Posted by AartiHemal 07:50 Archived in Guyana Comments (1)

Just couldn't get enough of Colombia

Colombia, Venezuela & Trinidad

sunny 20 °C

Hola Amigos. Hope you all had a great christmas and gearing up for the New Year. Its been a long time since the last update - mainly due to laziness (which has overtaken the initial enthusiasm to write the blog) but also because we have been chilling out on the Caribbean coast.

After the last blog entry we headed up to Taganga (which was to become our base for the Colombian coast) where we would be going for a 6 day hike to discover the Lost City of the Tyronnas - or as they call it now, Ciudad Perdida. Taganga is a nice little sleepy fishing village close to the famous Tyronna National Park. We got there on Saturday lunchtime and spent the day sorting out our trip to Ciudad Perdida. We also bumped into a Dutch couple we met in Cali and had a few drinks with them in the evening. Sunday was spent chilling out, and listening to stories of people who had come back from the hike - and boy were they horror stories. All of them had been bitten by mosquitoes and sand flies - infact you were considered lucky if you came away with less than 50 bites.

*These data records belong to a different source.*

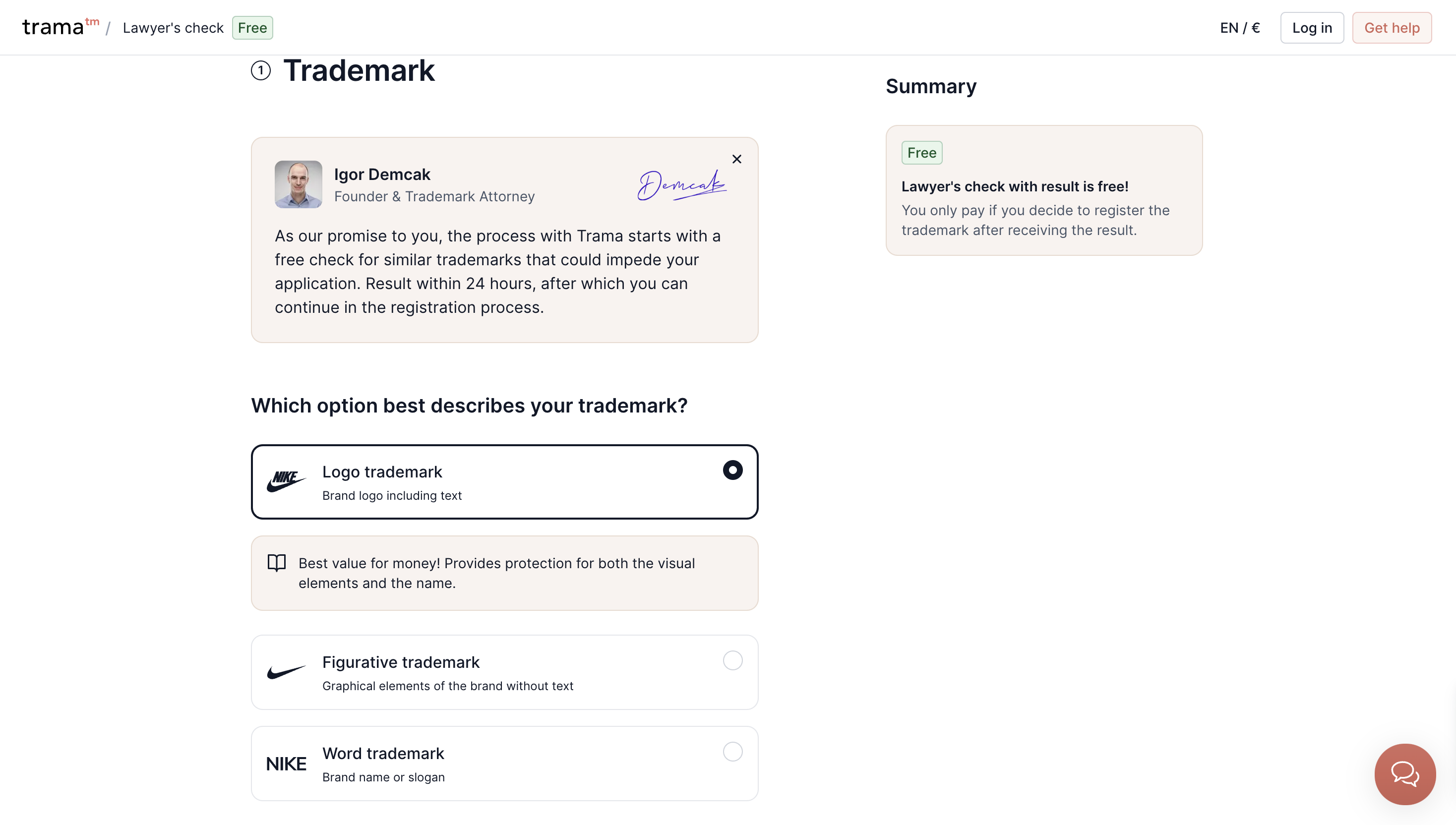
Task: Click the open book info icon
Action: [277, 563]
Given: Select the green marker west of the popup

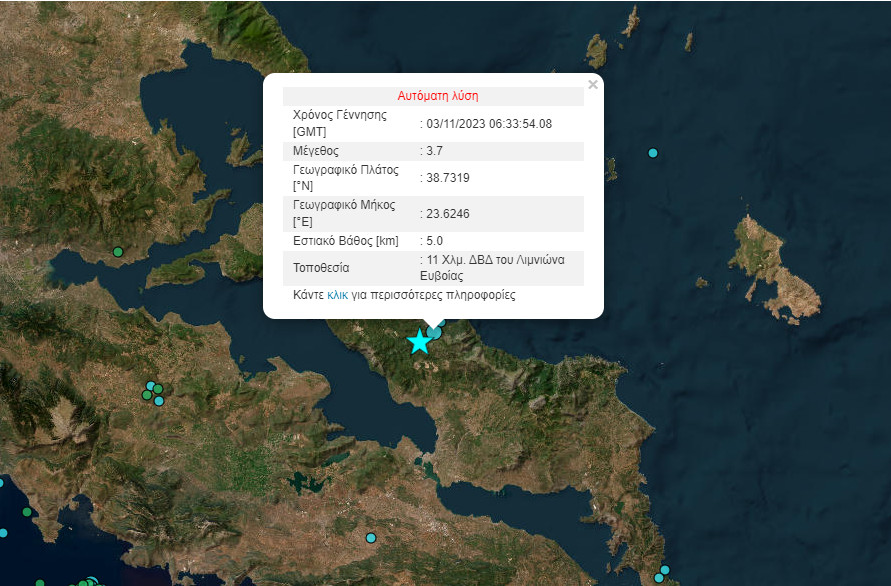Looking at the screenshot, I should [x=118, y=251].
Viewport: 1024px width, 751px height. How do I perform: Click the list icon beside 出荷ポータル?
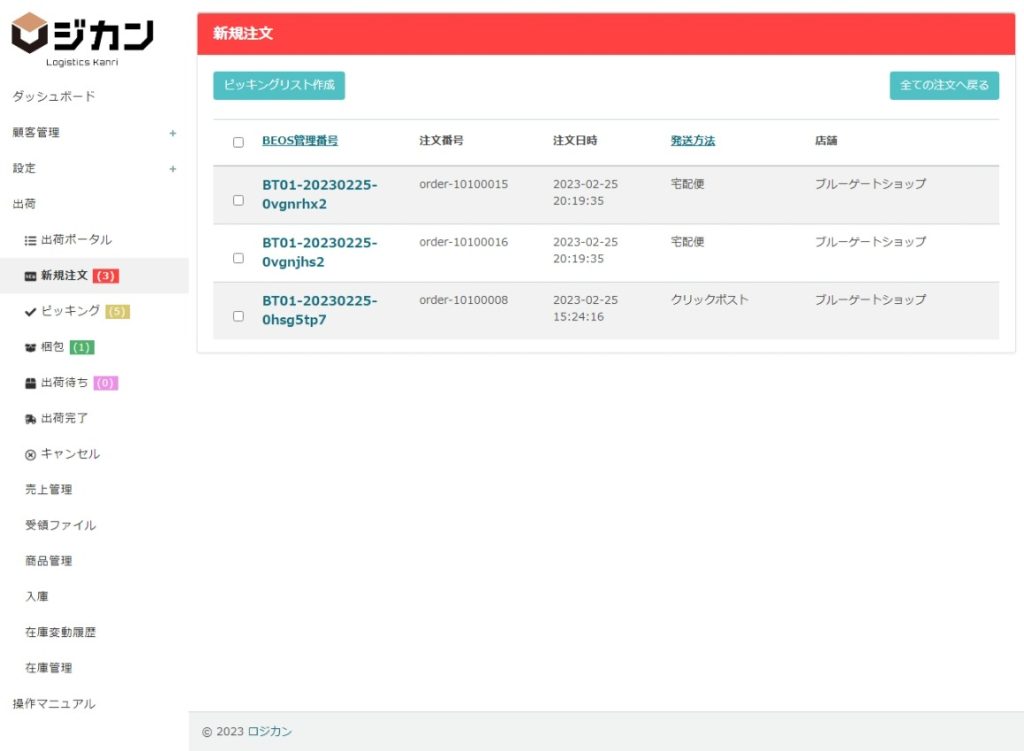click(30, 241)
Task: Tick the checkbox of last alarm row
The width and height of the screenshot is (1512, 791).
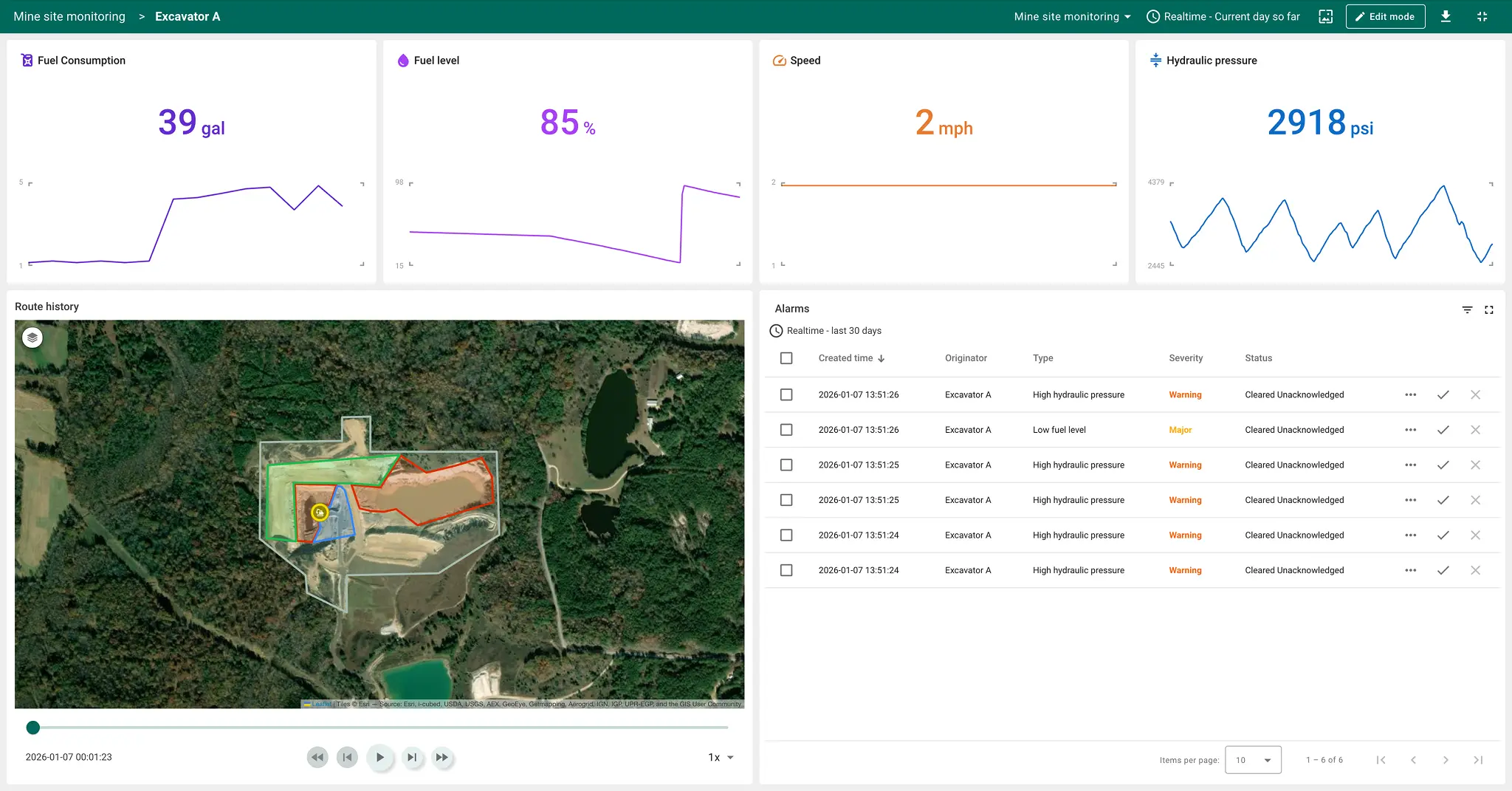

Our trip started early on Monday - we were picked up by a mini van and driven 1 hour away from Taganga into Tyronna National Park. It would be a 6 day hike with 3 days spent getting to the lost city, and 3 days spent getting back, retracing our steps. There were 11 of us in the group - 2 Aussies, 4 Germans, 1 English, 1 Dutch, 1 Basque (he refused to be called Spanish) and us. From where the mini van dropped us, we were taken by motorbikes to our start point. We started the hike after lunch with the midday sun on our backs. The first day was a 5 hour hike with the first 3 hours uphill and then the remaining 2 hours downhill. It was a pretty ok day of hiking - but the heat and humidity made the hike difficult. There was also the issue that we would be walking with wet muddy shoes throughout the 6 day trek, as within the first hour we had to cross ankle deep or knee deep streams - we would be getting waist high river crossings on day 3 & 4. And walking through alot of mud due to the rains. We spent the first night at someone's house (they set up hammocks for us with mosquito nets) The food they gave us for dinner was good, but this was very different from the 'super organised' Inca Trail - in a way much more spontaneous and adventurous. The highlight of the first day came after about 3 hours walking where we came to a river and we all had a dip and ate some fresh fruits - much needed after walking in the heat.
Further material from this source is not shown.